Natalie Wörner: Dreharbeiten sind immer nah, klar man ist routiniert in seiner Arbeit und gleichzeitig vorsichtig und achtsam bezüglich einer neuen Arbeitssituation. Dann gab es neue Narrative. Szenen, in denen etwa gezeigt wird, wie sich Angehörige nicht mehr verabschieden können, man versucht über iPad wenigstens die Möglichkeit zu erzeugen, indem man ein solches auf eine sterbenden Menschen richtet, das hat mich sehr berührt. Hier musste ich mich sehr zusammen reißen, vor allem in dem Wissen, dass dies an vielen Orten dieser Welt, während wir das spielen, Realität ist…Jeder Kranke ist einer zu viel. Und jeder Covid-Patient ist ein kranker Mensch, der von so vielen anderen mit großem Engagement, Aufwand Tag und Nacht versorgt wird, das zeigt der Film auch, was es für alle, die Ärzteschaft, die Pfleger bedeutet. Wer dies einmal erlebt hat, der wird nicht mehr leichtfertig über Covid in Zahlen sprechen. Für mich ist es auch eine merkwürdige Abstraktion von Dingen, die so extrem existenziell sind. Daher prallen viele Debatten darüber an mir ab.

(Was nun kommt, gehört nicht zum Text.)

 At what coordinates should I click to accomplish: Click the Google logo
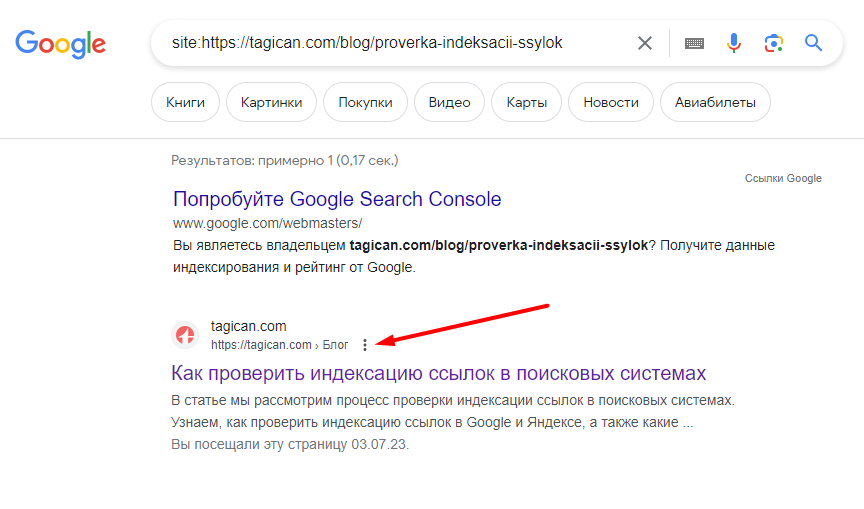(x=60, y=43)
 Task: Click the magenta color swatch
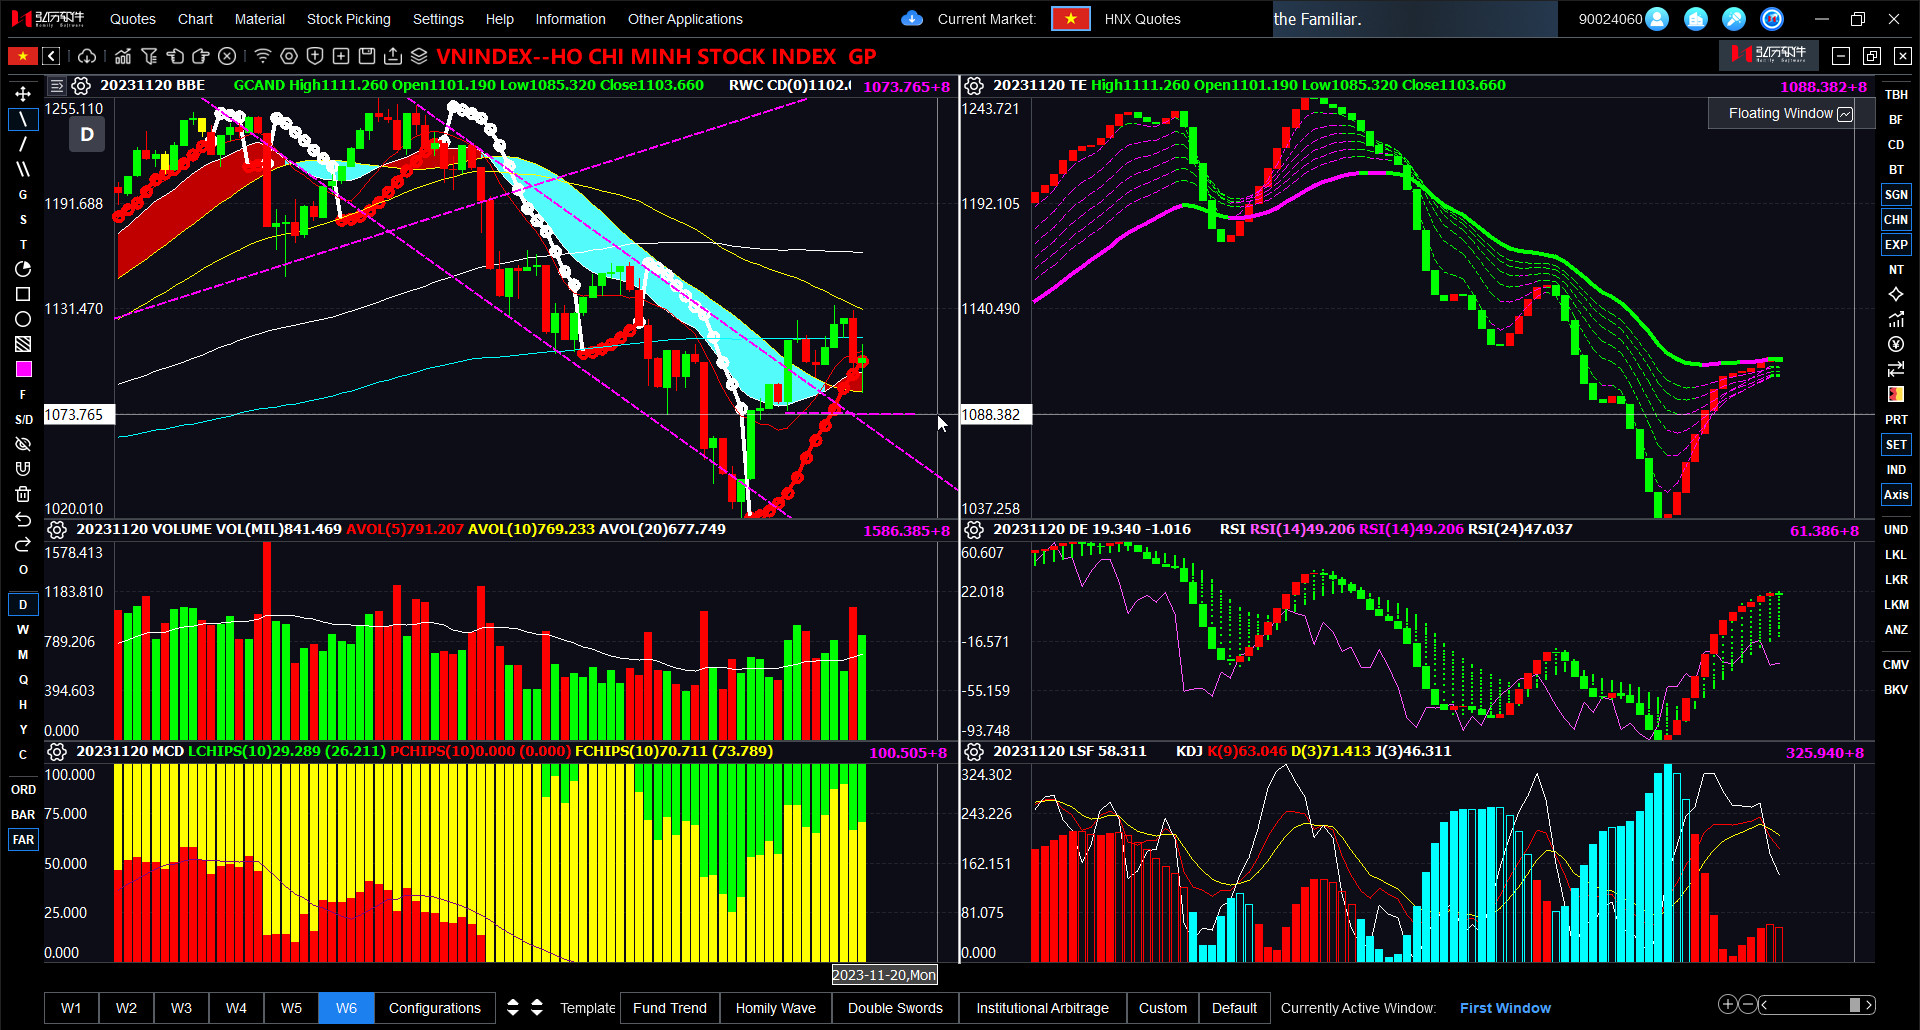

Ich denke, dass gerade die Szenen im Krankenhaus, die den Klinikalltag zeigen, wie Ärzte und Pflegepersonal es von Beginn an erlebten, wichtig sind, um ein Bewusstsein zu schaffen, ein Gefühl vermitteln und zur Reflexion über Krankheit und Tod zwingen. Zudem wird sehr verständlich die Arbeit im Krankenhaus gezeigt, inklusive der Probleme wie Überforderung oder fehlende medizinische Hilfsmittel. Auch die Ängste, die mitschwingen, kommen zum Ausdruck.
Natalie Wörner: Total. Die Tochter unserer Drehbuchautorin Dorothee Schön ist Intensivmedizinerin. Und meine Freundin, Laelia Rösler, ebenso Intensivmedizinerin, war als Fachberaterin involviert. Sie hat nicht nur beim Drehbuch schreiben beratend zur Seite gestanden, sondern war bei den Dreharbeiten im Krankenhaus vor Ort und achtete darauf, dass alles, jeder Handgriff, jeder Ablauf, jede Maske stimmte. Auch die Chronologie des Mangels an Schutzkleidung und Masken wurde Detail getreu dargestellt. Auch um einen Film zu machen, der Ärzten und allen, die mit Patienten in Berührung kommen, gerecht wird. All diesen Menschen ist der Film auch gewidmet.
„Die Welt steht still“ hat ein offenes Ende, auch unsere Situation mit der Pandemie ist noch nicht am Ende. Was wünschen Sie sich ganz persönlich, was der Film bewirken soll?
Natalie Wörner: Mich haben die letzten 1,5 Jahren eine Demut vor dem Leben gelehrt, es ist alles sehr fragil. Wir sind in einer Pandemie, die tödlich sein kann, wie wir wissen.Vieles habe ich hinterfragt, beruflich und privat, mir genau angesehen, was ich mache, mit wem ich meine Lebenszeit teile. Der Film kann diese Demut erzeugen.